_TASK:_
Would you please return the data below verbatim, without its pictures?

(Screenshot grounding data)
- - - - -

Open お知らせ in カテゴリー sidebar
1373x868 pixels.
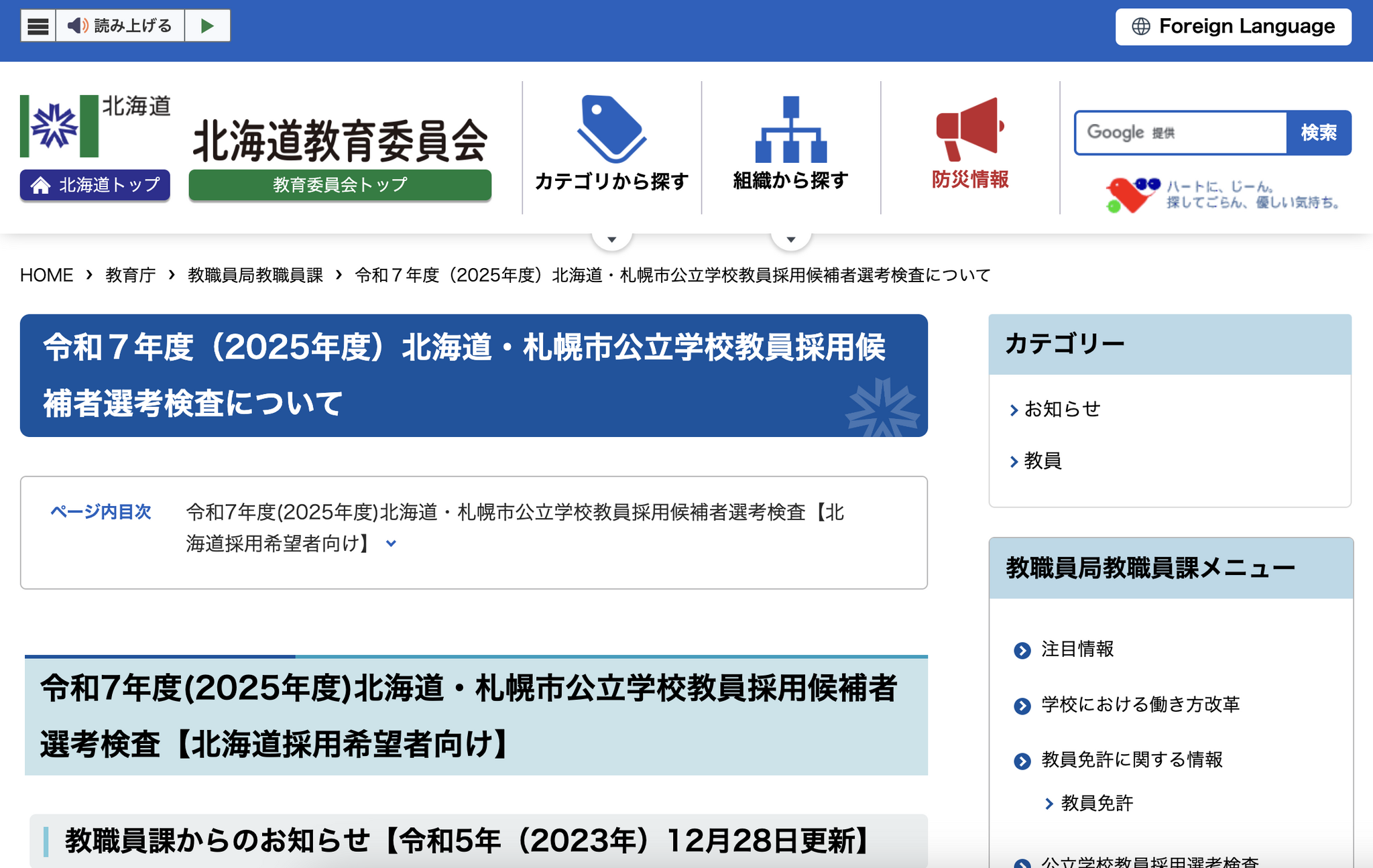coord(1062,409)
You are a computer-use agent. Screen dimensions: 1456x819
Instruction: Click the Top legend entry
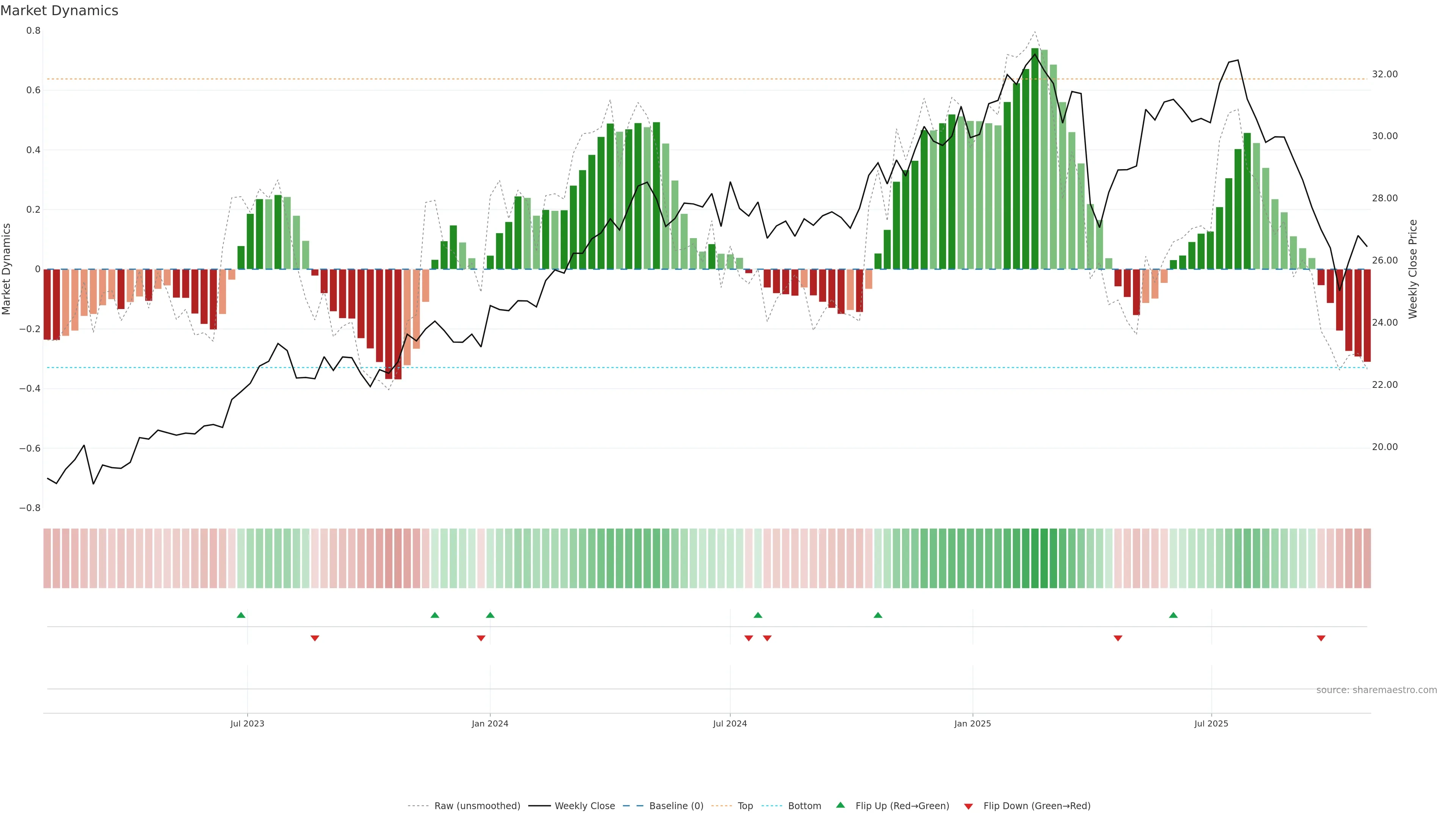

- - - - -

_ANSWER SECTION:_
Open お知らせ in カテゴリー sidebar
1373x868 pixels.
coord(1062,409)
You are a computer-use agent. Screen dimensions: 1456x819
Instruction: Click the Top legend entry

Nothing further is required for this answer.